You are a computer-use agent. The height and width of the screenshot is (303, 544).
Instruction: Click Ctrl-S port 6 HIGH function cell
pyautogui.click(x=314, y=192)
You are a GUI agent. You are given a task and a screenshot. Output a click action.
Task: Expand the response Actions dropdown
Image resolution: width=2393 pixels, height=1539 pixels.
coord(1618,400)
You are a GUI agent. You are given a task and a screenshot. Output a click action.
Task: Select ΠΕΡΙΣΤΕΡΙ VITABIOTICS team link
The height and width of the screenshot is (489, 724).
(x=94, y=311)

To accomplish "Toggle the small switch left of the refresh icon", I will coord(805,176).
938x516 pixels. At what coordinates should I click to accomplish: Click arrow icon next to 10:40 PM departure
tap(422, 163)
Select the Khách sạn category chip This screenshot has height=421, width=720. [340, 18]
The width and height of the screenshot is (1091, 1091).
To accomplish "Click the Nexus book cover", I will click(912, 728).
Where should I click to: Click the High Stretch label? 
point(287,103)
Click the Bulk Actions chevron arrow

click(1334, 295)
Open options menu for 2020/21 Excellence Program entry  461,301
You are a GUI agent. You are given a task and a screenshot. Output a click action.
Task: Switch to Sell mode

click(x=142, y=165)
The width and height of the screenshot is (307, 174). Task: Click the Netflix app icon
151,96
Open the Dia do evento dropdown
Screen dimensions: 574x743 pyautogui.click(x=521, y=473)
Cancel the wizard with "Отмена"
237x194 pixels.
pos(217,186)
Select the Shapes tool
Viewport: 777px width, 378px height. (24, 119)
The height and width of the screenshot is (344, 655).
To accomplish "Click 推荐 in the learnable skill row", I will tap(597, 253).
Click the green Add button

++++++++++++++++++++

What this task involves
Can you set down all of the data above again, line for line and unchanged?

Answer to the task
You are a computer-use agent. The height and width of the screenshot is (303, 544).
Instruction: Click Ctrl-S port 6 HIGH function cell
pyautogui.click(x=314, y=192)
You are a GUI agent. You are given a task and a screenshot. Output a click action.
Task: Expand the response Actions dropdown
Image resolution: width=2393 pixels, height=1539 pixels.
coord(1618,400)
You are a GUI agent. You are given a task and a screenshot. Output a click action.
Task: Select ΠΕΡΙΣΤΕΡΙ VITABIOTICS team link
The height and width of the screenshot is (489, 724).
(x=94, y=311)

To accomplish "Toggle the small switch left of the refresh icon", I will coord(805,176).
938x516 pixels. At what coordinates should I click to accomplish: Click arrow icon next to 10:40 PM departure
tap(422, 163)
Select the Khách sạn category chip This screenshot has height=421, width=720. [340, 18]
The width and height of the screenshot is (1091, 1091).
To accomplish "Click the Nexus book cover", I will click(912, 728).
Where should I click to: Click the High Stretch label? 
point(287,103)
Click the Bulk Actions chevron arrow

click(1334, 295)
Open options menu for 2020/21 Excellence Program entry  461,301
You are a GUI agent. You are given a task and a screenshot. Output a click action.
Task: Switch to Sell mode

click(x=142, y=165)
The width and height of the screenshot is (307, 174). Task: Click the Netflix app icon
151,96
Open the Dia do evento dropdown
Screen dimensions: 574x743 pyautogui.click(x=521, y=473)
Cancel the wizard with "Отмена"
237x194 pixels.
pos(217,186)
Select the Shapes tool
Viewport: 777px width, 378px height. (24, 119)
The height and width of the screenshot is (344, 655).
To accomplish "Click 推荐 in the learnable skill row", I will tap(597, 253).
Click the green Add button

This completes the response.